**AIM OF THE EXERCISE**
According to the account of sanctuary life during Covid, how much does it cost each month to care for all the animals at the SAASA sanctuaries?

**SOURCE PASSAGE**
My Life During Covid

12th August 2020

Only 14 essential staff stayed to look after the animals. The majority of the essential crew lived on site, so from a cautionary perspective it was good that we were isolated. We have more than 4000 wild animals in our care. Our small team was split into 4 groups, 8 people worked in the Monkeyland and Birds of Eden kitchen preparing food, feeding and cleaning, 3 people looked after the animals at the Jukani Wildlife Sanctuary and 3 people looked after the animals at MonkeylandKZN. We worked everyday of the week for 8 weeks, and after 8 weeks, and during level 3, we brought a team member back from temporary lay-off. This freed us up a bit and allowed every team member 1 day off a week.

At the end of June, when hiking and exercising was made legal we decided to re-open Birds of Eden as a hiking trail. One of my duties at Birds of Eden was to do COVID 19 sanitisation checks in the park. This meant that I would walk through the aviary a few times during the day. I love multi-tasking so figured I would grab a camera and take some photographs while strolling through the bird sanctuary. Grabbing the camera for snapshots became a regular habit and I must admit it is now bordering on obsession. So, for me, there is positivity that came from the COVID lockdown. Who knew that I could take such decent photographs? Prior to COVID 19 I always depended on others to provide me with marketing photographs, I will now never be dependent on that again.

The other good news is that the Jukani Wildlife Sanctuary re-opened to the public 2 weeks after Birds of Eden and Monkeyland re-opened on the 7th of August 2020. We plan to re-open MonkeylandKZN in September. Thankfully re-opening means that we can and have started to re-call staff. This is a great relief because many of my colleagues are the sole breadwinners in their families.

Getting tourist feet back to our sanctuaries is not an easy task. Many people have lost their jobs and most people have no spare cash for leisure activities, but we are hanging in there. We appreciate all our visitors and we appreciate every cent we make. It costs R600 000.00 a month to care for all the animals at the SAASA sanctuaries and we are blessed that we managed to survive (by using our savings) during this lockdown period.

Perseverance is key to survival. The people who work for the SAASA sanctuaries will remain positive, creative, and keen to make a difference to wild animal rights in tourism.

**MATERIAL SHOWN**
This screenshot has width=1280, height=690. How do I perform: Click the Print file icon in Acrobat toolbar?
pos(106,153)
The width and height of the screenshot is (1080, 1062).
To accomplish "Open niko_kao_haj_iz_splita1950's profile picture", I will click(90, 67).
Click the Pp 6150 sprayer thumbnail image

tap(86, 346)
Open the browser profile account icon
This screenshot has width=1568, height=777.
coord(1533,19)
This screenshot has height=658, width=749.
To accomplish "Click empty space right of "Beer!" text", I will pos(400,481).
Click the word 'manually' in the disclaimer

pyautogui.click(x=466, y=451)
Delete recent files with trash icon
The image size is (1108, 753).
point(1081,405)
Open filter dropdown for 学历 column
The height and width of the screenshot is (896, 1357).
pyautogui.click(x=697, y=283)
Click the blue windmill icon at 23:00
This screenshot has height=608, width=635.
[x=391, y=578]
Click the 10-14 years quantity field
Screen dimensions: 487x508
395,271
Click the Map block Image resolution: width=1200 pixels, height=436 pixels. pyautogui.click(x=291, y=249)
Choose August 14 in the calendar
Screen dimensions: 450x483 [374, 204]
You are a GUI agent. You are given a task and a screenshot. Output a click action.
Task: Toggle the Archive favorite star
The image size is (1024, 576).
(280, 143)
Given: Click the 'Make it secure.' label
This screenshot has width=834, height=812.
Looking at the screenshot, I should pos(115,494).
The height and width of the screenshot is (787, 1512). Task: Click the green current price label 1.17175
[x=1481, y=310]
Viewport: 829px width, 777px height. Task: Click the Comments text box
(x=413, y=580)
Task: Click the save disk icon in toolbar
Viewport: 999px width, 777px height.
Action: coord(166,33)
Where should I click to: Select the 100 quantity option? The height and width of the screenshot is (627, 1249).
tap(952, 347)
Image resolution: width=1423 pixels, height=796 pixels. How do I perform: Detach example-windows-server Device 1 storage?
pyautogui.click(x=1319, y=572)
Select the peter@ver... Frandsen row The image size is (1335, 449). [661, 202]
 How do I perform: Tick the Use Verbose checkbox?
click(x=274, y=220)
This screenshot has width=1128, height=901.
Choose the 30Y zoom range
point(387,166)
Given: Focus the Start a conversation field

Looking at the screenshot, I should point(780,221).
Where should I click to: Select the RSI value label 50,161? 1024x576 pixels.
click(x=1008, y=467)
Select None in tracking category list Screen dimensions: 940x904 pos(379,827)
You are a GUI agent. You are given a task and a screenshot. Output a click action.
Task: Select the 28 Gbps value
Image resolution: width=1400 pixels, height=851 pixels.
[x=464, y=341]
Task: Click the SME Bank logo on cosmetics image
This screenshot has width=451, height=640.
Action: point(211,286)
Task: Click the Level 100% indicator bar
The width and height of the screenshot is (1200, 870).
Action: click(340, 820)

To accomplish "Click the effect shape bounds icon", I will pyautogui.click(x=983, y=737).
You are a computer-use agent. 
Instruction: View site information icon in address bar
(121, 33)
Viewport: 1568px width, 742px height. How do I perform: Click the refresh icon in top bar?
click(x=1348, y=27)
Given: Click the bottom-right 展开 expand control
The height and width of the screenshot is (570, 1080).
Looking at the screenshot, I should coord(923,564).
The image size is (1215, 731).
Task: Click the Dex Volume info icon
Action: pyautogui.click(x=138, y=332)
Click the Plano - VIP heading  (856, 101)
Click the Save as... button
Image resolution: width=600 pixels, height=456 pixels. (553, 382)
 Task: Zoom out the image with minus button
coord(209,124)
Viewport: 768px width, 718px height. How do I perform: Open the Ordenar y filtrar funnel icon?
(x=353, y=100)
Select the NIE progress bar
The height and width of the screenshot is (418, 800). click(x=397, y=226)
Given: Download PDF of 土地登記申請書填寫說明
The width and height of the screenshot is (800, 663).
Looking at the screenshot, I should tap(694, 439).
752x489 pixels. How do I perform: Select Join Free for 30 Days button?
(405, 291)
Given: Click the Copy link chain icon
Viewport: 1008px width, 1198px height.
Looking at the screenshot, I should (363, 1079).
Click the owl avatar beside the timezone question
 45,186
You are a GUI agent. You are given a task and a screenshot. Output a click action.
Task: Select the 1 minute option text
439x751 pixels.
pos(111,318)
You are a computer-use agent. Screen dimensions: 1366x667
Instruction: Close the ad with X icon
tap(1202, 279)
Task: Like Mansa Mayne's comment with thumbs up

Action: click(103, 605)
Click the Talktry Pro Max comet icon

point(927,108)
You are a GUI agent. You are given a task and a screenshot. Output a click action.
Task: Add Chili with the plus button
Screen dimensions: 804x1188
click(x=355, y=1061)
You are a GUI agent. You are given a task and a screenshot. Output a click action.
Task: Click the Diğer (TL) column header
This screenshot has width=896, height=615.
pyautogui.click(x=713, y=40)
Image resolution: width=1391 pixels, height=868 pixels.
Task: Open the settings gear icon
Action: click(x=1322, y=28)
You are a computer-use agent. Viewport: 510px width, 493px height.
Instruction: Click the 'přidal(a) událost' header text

**ANSWER FOR THE TASK**
R600 000.00 a month.